§ **Work to be completed**: Locate every line in the rows below that contains the word "width", and copy each of those lines.

(Saved entries)
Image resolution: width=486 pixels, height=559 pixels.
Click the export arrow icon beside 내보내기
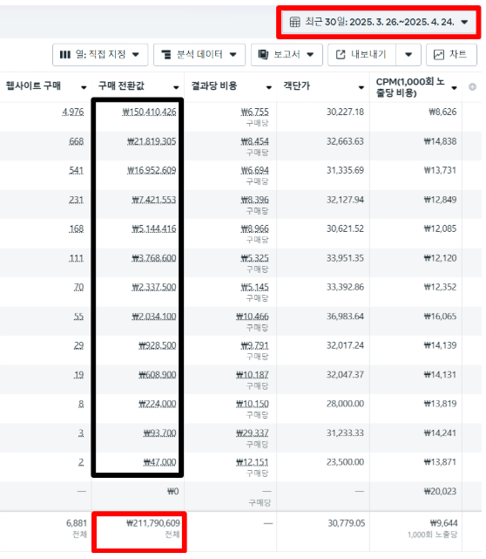tap(341, 55)
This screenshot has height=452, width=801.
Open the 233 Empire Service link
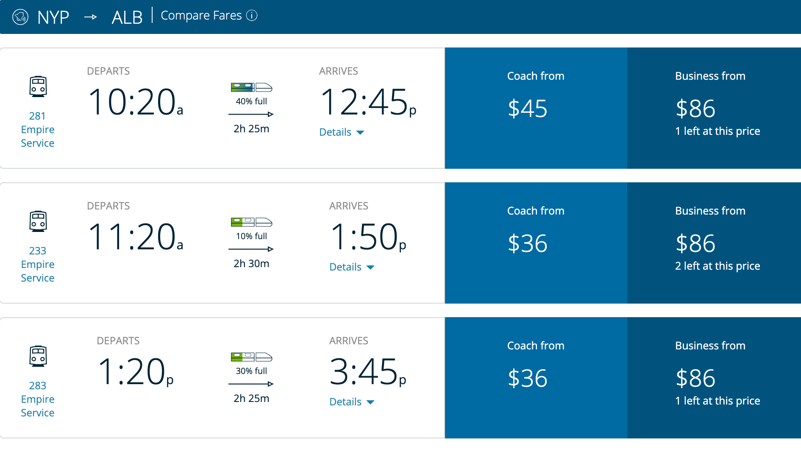tap(38, 264)
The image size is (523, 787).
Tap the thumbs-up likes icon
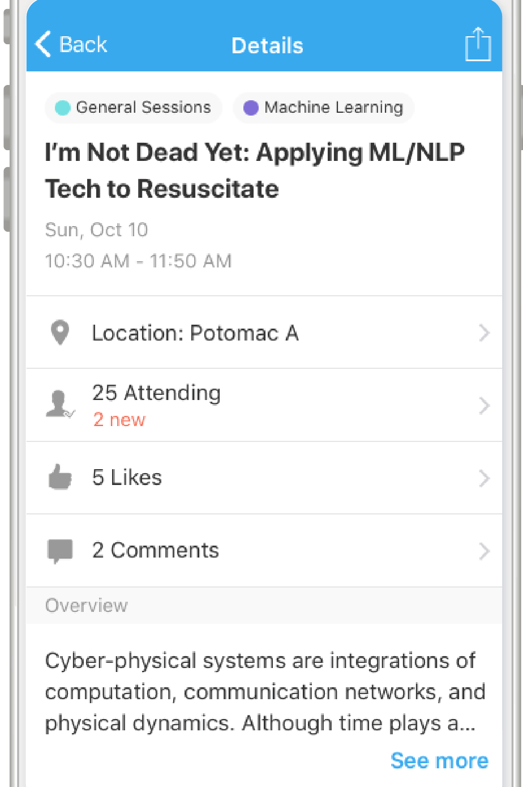(x=60, y=478)

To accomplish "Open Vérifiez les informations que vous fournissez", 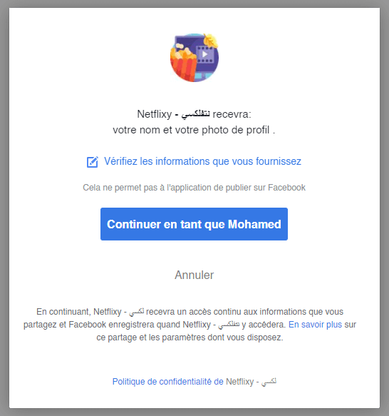I will 202,161.
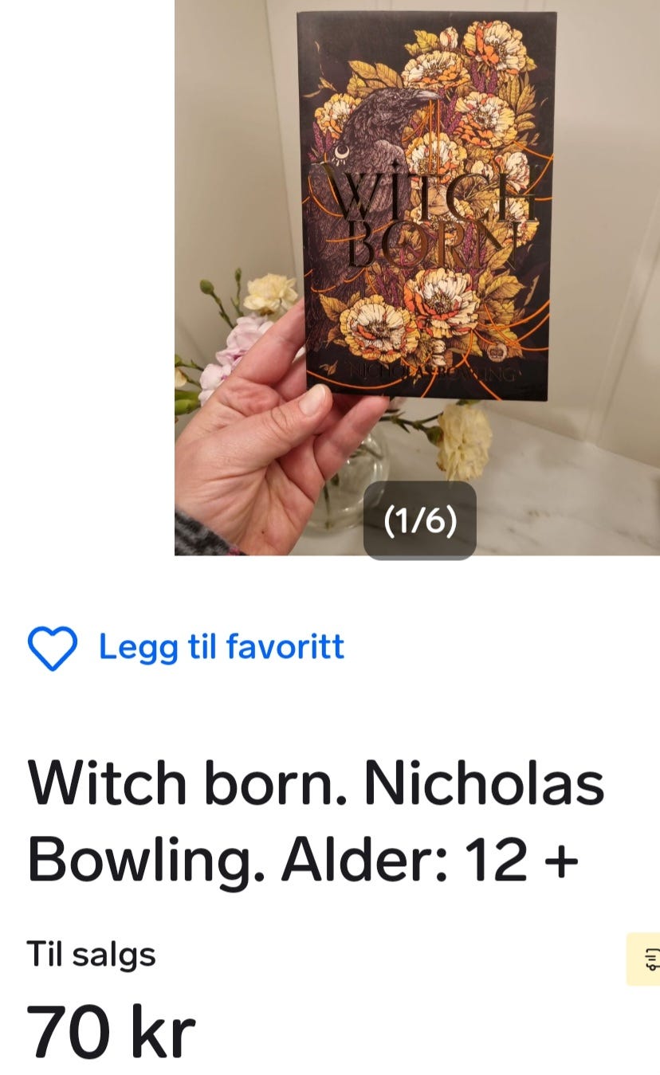Tap the blue heart favorite icon
Image resolution: width=660 pixels, height=1075 pixels.
(53, 648)
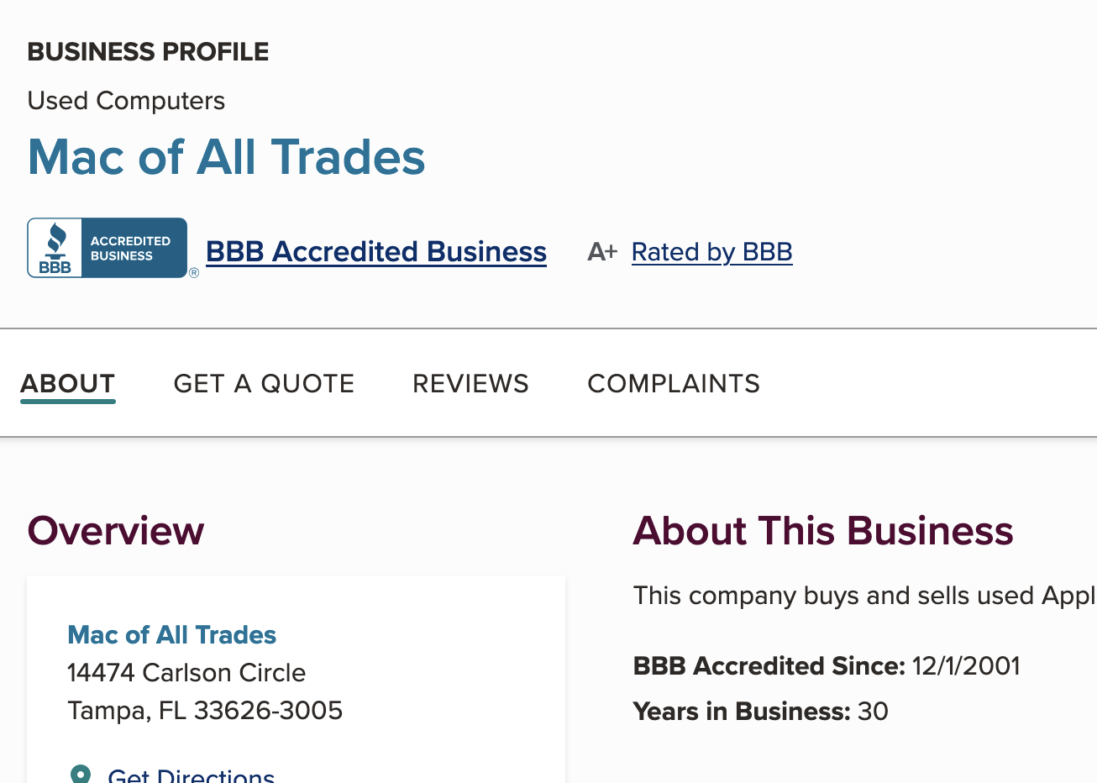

§ **Output**:
Image resolution: width=486 pixels, height=559 pixels.
This screenshot has height=452, width=801.
Image resolution: width=660 pixels, height=1075 pixels.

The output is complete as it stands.